#### Available data ####

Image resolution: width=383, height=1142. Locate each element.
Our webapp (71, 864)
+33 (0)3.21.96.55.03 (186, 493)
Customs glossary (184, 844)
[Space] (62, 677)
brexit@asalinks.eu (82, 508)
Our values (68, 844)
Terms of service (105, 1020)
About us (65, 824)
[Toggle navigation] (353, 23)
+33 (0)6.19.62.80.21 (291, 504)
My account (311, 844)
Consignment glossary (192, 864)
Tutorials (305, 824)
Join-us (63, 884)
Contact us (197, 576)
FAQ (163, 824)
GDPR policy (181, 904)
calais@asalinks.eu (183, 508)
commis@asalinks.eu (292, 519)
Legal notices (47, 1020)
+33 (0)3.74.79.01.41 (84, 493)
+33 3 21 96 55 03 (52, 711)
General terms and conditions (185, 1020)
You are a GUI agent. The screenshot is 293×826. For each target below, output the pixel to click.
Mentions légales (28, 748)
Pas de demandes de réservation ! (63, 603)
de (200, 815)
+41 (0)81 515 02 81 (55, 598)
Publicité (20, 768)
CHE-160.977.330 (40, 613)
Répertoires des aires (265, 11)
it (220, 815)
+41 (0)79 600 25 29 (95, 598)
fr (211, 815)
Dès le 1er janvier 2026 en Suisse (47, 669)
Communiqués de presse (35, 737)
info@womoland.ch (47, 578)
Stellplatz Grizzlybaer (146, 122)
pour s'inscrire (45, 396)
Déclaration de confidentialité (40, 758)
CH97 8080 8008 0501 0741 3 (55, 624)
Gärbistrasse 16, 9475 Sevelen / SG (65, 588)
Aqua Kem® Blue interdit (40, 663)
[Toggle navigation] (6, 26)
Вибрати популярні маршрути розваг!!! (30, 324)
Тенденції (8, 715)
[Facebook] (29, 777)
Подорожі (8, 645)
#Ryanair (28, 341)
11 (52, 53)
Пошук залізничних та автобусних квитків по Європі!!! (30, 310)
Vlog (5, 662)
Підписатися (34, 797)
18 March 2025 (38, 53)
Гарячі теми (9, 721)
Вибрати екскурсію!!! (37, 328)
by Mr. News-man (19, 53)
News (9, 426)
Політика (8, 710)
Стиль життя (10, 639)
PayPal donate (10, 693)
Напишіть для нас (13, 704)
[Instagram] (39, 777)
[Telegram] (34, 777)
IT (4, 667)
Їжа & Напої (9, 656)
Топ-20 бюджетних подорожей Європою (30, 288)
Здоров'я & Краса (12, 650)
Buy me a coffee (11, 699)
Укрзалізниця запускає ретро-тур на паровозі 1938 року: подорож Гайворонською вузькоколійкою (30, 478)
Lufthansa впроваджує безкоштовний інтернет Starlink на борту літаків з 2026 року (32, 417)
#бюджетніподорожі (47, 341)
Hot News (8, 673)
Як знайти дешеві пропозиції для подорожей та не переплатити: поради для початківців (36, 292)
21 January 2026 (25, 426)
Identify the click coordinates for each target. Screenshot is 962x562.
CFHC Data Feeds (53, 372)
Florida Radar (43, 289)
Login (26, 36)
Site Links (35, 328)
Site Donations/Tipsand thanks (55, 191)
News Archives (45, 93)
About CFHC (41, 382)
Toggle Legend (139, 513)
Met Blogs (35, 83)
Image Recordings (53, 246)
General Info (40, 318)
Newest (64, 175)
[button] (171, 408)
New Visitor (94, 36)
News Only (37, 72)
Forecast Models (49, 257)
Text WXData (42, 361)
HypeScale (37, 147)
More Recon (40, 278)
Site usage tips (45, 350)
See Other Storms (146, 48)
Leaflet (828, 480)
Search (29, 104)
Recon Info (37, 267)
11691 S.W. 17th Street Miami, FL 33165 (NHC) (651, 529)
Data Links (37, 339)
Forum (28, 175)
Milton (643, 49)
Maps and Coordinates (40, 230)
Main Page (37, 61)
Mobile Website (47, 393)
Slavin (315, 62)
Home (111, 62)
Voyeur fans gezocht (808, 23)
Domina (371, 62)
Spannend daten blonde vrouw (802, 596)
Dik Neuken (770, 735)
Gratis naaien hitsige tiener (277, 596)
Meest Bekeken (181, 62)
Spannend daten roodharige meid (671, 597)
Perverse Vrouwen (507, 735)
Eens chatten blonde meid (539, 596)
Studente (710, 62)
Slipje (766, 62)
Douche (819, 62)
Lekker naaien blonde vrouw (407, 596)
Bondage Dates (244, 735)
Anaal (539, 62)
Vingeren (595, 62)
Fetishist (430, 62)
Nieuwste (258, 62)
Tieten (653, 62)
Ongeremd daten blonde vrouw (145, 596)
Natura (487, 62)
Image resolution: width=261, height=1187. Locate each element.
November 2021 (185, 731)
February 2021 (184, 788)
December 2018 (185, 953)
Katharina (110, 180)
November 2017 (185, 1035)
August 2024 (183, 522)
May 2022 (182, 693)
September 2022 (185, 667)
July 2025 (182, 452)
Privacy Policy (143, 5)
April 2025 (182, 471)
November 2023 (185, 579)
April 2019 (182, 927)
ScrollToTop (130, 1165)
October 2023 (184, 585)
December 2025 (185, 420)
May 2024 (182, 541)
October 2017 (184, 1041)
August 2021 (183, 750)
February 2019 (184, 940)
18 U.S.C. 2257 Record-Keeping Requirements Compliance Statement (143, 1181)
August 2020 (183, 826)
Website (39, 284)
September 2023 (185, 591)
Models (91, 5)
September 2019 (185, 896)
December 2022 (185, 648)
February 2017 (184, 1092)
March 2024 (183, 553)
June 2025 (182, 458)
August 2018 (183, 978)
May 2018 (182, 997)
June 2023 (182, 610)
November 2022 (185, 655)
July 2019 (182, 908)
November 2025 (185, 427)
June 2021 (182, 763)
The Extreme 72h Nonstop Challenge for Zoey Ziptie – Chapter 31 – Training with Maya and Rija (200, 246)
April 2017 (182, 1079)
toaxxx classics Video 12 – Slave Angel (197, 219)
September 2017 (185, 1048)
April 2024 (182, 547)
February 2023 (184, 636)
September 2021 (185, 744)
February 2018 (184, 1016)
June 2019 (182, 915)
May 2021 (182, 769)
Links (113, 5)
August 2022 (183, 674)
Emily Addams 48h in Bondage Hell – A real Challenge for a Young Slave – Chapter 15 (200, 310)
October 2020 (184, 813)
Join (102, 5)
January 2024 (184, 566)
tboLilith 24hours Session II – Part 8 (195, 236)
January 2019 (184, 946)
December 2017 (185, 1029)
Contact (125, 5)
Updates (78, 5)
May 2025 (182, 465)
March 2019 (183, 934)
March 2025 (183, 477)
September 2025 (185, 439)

####

Instruction - Update the lines from the one with "Déclaration de confidentialité (40, 758)" up to and including the one with "News Only (37, 72)" by changing "Site Links" to "Useful Links", and leave everything else as it is.

Complete output -
Déclaration de confidentialité (40, 758)
CH97 8080 8008 0501 0741 3 (55, 624)
Gärbistrasse 16, 9475 Sevelen / SG (65, 588)
Aqua Kem® Blue interdit (40, 663)
[Toggle navigation] (6, 26)
Вибрати популярні маршрути розваг!!! (30, 324)
Тенденції (8, 715)
[Facebook] (29, 777)
Подорожі (8, 645)
#Ryanair (28, 341)
11 (52, 53)
Пошук залізничних та автобусних квитків по Європі!!! (30, 310)
Vlog (5, 662)
Підписатися (34, 797)
18 March 2025 (38, 53)
Гарячі теми (9, 721)
Вибрати екскурсію!!! (37, 328)
by Mr. News-man (19, 53)
News (9, 426)
Політика (8, 710)
Стиль життя (10, 639)
PayPal donate (10, 693)
Напишіть для нас (13, 704)
[Instagram] (39, 777)
[Telegram] (34, 777)
IT (4, 667)
Їжа & Напої (9, 656)
Топ-20 бюджетних подорожей Європою (30, 288)
Здоров'я & Краса (12, 650)
Buy me a coffee (11, 699)
Укрзалізниця запускає ретро-тур на паровозі 1938 року: подорож Гайворонською вузькоколійкою (30, 478)
Lufthansa впроваджує безкоштовний інтернет Starlink на борту літаків з 2026 року (32, 417)
#бюджетніподорожі (47, 341)
Hot News (8, 673)
Як знайти дешеві пропозиції для подорожей та не переплатити: поради для початківців (36, 292)
21 January 2026 (25, 426)
Identify the click coordinates for each target. Screenshot is 962x562.
CFHC Data Feeds (53, 372)
Florida Radar (43, 289)
Login (26, 36)
Useful Links (35, 328)
Site Donations/Tipsand thanks (55, 191)
News Archives (45, 93)
About CFHC (41, 382)
Toggle Legend (139, 513)
Met Blogs (35, 83)
Image Recordings (53, 246)
General Info (40, 318)
Newest (64, 175)
[button] (171, 408)
New Visitor (94, 36)
News Only (37, 72)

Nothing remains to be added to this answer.